As a rule, the frames for progressive lenses should not be too small, as this will not provide enough space for the various vision zones. Moreover, the Optician / Optometrist should not wait to fit your progressive lenses until you pick them up. Precise centration of the lenses in the new frames is crucial. If the alignment is just a few millimetres off, this can suffice to cause neck pain and headaches or can prevent you from taking full advantage of the progressive lenses.
As for reading spectacles, the distance between the lenses and the object being viewed plays a major role in spectacles used at the workplace. In this context, this is called the “working distance.” Thus, before you buy spectacles for your work, you need to find out the range of viewing distances that you need: how far away from the screen do I normally sit? At what distance do I hold objects in my hand that have to be processed?
And that's not all. Do you frequently have conferences with colleagues or customers and need to be able to switch your focus easily and comfortably to different viewing ranges? Are lenses made of plastic or glass better for my needs?
Particularly at work, you need to be able to see properly and comfortably and focus quickly at the required viewing distances. Lenses can enable you to do this if you tell your Optician / Optometrist exactly what you require. It may be advisable in some cases to use special workplace spectacles instead of your everyday spectacles.
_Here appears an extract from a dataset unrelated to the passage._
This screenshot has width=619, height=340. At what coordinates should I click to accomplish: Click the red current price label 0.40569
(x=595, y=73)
Where exactly you will wear your new sports spectacles plays a central role in the selection of the optimum eye wear: for what type of sports and in what situations will you be wearing your spectacles? For example, biking spectacles should provide proper UV protection as well as effective protection from the wind, e.g. via the size and curvature of the frames. Spectacles with polarizing lenses provide optimal protection against glare and are an excellent solution for constant changes between light and shadow.
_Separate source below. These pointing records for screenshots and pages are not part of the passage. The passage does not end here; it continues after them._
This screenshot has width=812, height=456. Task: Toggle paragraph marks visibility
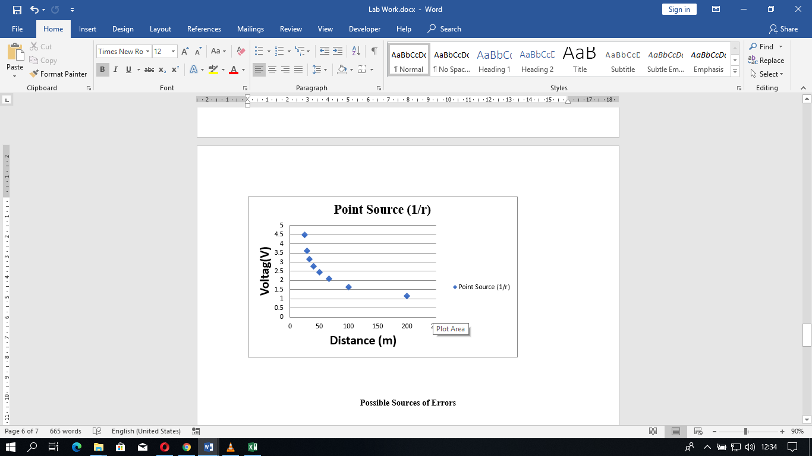373,52
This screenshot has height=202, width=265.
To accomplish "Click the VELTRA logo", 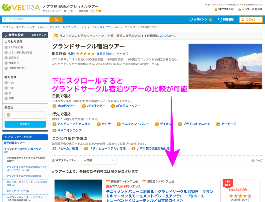I will tap(21, 8).
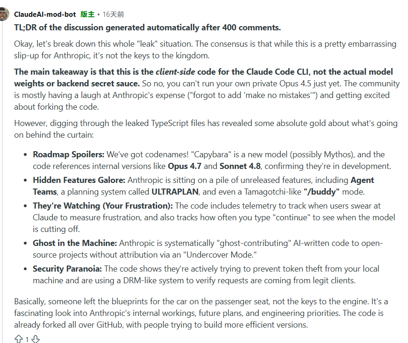The height and width of the screenshot is (343, 408).
Task: Downvote the ClaudeAI-mod-bot comment
Action: coord(36,339)
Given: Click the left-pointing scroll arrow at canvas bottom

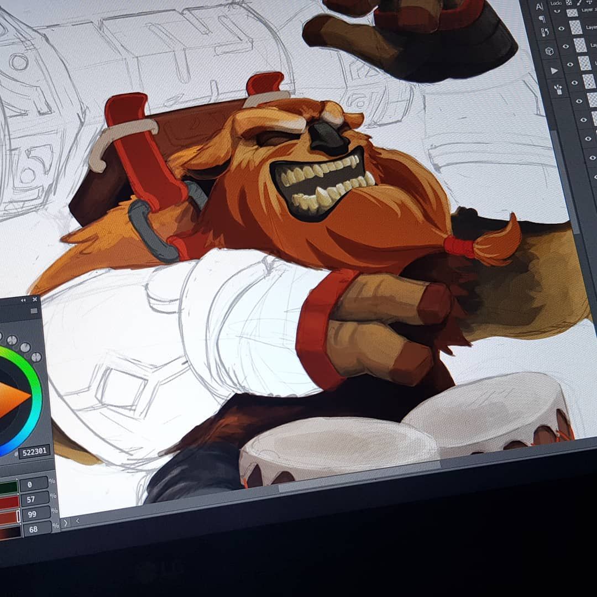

To prevent unpleasant surprises, all sports enthusiasts who wear helmets should always bring their helmets with them to the Optician / Optometrist. For skiers, on the other hand, having a second pair of spectacles to fit underneath the ski goggles may be a good alternative to contact lenses. In this case, an anti-static coating is recommended to prevent fogging, or you can have ski goggles made to your prescription or have a clip made to fit over them.